PS. I'm Arabic today :)

Sunday 31 January 2010

Souled Out

Just one little thing as I'm very tired...

http://s227.photobucket.com/albums/dd113/brijsax/?action=view¤t=souled_out_trailerwmv.flv

eeeeeeeeeeeeeeeeeeeeeeeeeeeeeeeeeeeeeeeeeeeeeeee!! exciting!

xxx

Wednesday 27 January 2010

Mingalaba MOTHER.

It comes to something when a 24 year old English girl doesn't have freedom of expression DOESN'T IT.

As you may notice on my previous post, there's a nonsensical listing, within the reasoning why I haven't created the Menefits blog. This nonsensical entry is point 3, which originally contained the oh so dreaded C word. Now, because Jayney K is so sensitive, I've promised to remove this. Much to my dismay, much to my disdain but, whilst I'm under her roof, I shall 'abide by her rules' - Give you a clue, there's only one rule. Don't say cunt.

Oh sorry mum, it seemed to have slipped out. It's all about the context.

xxxxxx

PS. Still Burmese. Same day.

Mingalaba!

Welcome to the new and improved blog of mine. It's long since the days of Pent Friends (contributors putting forward messages in the form of iambic pentameter) and Menefits (Ok, not long since, this was never actually made, as I realised I didn't really want to blog about how to use men for your own benefit. 1. Because between us all, it could turn into some witches brew and 2. Well, it's a bit unfair isn't it really? 3. I'm really not a *the c-word that i had to remove because my mother kept mentioning it until i did

So, as fads of mine go, this could be a keeper. In the last year, I've learnt all of the States and Capitals of the USA, successfully may I add - test me. No really, do. I started to learn French with the aid of a Michel Thomas cd. The format of this was Michel and 2 pupils, you are the third. You. I'll be honest, I found him a tad harsh. He had a huge go at my new classmate Pauline for forgetting the main rule - 'don't try to remember', this really was destined to fail as new hobby wasn't it? Makes me wonder how Pauline is getting on now. I then tried to get through every Almodovar film and, was successful. This was less of a fad and more of a personal challenge, not that tough really, seeing as it was enjoyable to the very end (even 'Kika'), alright, this was the least challenging challenge. Then I said I was going to read all of the Oscar Wilde plays. Done thanks. Then, when it came to something practical and useful (sorry Oscar, I'm pandering to their judgements of how proactive one's day should be, ignore this), like driving lessons, not so well. Oh hello, money, time, effort, time, effort, time, money, what? Plus, on my first lesson I was rather close to going into a bus AND a horse, surely that's an achievement in itself?

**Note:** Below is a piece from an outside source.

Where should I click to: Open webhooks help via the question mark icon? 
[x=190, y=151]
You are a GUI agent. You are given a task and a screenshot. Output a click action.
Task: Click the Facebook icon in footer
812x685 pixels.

SO. Bloggers alike, please welcome me with open arms as I attempt judgement on others, comment where my comment isn't particularly necessary and generally air my soapbox-ish views... this is pure guesswork but I predict a lot of spouting off about the demonisation of subcultures. Then again, it could just be tittle tattle (ha!) and go straight back to what I waste my not so precious time on.

Mind expanding stuff? I think so.
RJB xxx
PS. I hasten to add, I'm also learning how to say hello in as many languages as possible, so blog posts will be labelled as such. Today, I'm Burmese.